There are about 2^67 different Enigma machine initial settings. The inverse probability of the appearance of a real seven letter German word (LUEBECK) twice in a random string of similar length to this message is a number that's pretty close to 2^67. So if you decrypted one ciphertext message with all the different incorrect settings you might expect to see one purported plaintext which isn't correct but which has two appearances of LUEBECK, or a similarly misleading occurence. Since there's also one correct plaintext, seeing LUEBECK twice already puts you at roughly 50/50 that it's the real message versus the most convincing wrong plaintext (if you had no prior knowledge of what the settings might be). The additional presence of even a few of the other recognizable German words (or common abbreviations such as triple letters and the shortened names for the numbers) makes it overwhelmingly likely that this is the correct plaintext. LUEBECK + LUEBECK + STUETZPUNKT in one message make the chance that it's not the real message of the order of winning a jackpot in state lottery two weeks running, even if the rest of the message was gibberish. In practice, much shorter pieces of plaintext than the double LUEBECK (like the presence of a single triple U, one spelled-out number, or highly abbreviated weather info) were used to validate guessed settings with a high degree of confidence.
That would be true if it actually did the decryption, but my point was, an LLM doesn't decrypt. It just has the encrypted string followed by the decrypted string in its training data and so it outputs something that's almost correct. (the numbers being wrong 4501, 4502, 4503 instead of 4701, 4702, 4703 - maybe some bugged training data, maybe hallucination).
Sure, and I said it was confident, not correct.

I find it interesting that it pulled some kind of interpretation from the string. Far more than I would have.
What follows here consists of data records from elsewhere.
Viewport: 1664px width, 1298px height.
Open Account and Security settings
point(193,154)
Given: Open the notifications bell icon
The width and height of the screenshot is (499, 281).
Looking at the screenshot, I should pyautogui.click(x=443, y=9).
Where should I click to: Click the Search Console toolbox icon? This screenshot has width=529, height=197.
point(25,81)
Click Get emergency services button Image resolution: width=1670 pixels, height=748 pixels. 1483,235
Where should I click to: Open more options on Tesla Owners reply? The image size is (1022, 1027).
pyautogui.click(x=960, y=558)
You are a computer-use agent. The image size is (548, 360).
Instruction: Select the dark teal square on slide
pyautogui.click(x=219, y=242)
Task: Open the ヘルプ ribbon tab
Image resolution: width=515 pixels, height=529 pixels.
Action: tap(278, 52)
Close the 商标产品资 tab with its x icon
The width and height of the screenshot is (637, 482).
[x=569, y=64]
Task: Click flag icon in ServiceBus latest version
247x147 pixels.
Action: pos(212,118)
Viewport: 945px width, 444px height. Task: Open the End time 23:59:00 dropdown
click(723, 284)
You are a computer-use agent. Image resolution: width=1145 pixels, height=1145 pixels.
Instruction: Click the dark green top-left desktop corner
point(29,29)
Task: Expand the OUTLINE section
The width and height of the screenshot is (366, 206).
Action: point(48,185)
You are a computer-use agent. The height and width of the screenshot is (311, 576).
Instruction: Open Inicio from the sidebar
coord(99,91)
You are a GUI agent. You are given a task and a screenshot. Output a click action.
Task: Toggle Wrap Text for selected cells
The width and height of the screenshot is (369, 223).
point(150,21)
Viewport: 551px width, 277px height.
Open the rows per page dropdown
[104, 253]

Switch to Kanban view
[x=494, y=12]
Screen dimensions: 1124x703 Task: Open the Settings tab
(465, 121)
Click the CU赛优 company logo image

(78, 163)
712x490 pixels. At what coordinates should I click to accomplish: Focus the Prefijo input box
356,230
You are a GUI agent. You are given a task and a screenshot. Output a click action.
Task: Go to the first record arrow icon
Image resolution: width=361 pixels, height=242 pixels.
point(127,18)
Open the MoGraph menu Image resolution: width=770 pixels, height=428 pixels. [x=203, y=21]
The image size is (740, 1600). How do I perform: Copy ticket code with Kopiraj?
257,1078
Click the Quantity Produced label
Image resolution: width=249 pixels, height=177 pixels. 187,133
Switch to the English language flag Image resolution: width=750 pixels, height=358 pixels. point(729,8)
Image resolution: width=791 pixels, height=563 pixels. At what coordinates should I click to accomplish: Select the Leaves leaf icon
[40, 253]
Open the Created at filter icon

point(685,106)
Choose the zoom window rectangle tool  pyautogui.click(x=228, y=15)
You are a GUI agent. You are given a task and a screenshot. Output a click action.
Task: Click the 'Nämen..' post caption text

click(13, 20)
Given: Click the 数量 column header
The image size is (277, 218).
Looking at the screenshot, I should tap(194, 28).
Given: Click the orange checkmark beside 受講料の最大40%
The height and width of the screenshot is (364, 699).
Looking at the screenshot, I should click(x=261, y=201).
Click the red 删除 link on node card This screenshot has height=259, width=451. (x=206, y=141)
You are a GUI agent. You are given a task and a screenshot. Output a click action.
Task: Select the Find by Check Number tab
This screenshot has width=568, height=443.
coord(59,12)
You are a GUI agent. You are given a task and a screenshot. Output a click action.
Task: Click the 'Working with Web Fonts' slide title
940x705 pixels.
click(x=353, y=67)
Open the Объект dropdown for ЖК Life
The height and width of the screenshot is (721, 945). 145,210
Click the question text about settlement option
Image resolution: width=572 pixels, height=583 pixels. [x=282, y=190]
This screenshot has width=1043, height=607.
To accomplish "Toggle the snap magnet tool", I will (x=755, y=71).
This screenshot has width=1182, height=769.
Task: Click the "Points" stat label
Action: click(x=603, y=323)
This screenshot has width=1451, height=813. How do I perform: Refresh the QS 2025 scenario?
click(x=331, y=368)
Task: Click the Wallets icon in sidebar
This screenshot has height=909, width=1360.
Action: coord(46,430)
I asked it to translate the English data back into a similarly plaintext string and then asked a second instance to decode it and it came back with a similar, slightly distorted response.

The point is more to say that a language model is exactly the sort of thing that would be used to determine whether a given potentially decoded plaintext string is actually decoded, and given various anachronisms and shorthands our personal language models may not be adequate.

But a giant one that's been fed all sorts of data including examples of text of similar usage sounds actually like it might be exactly the tool for this problem.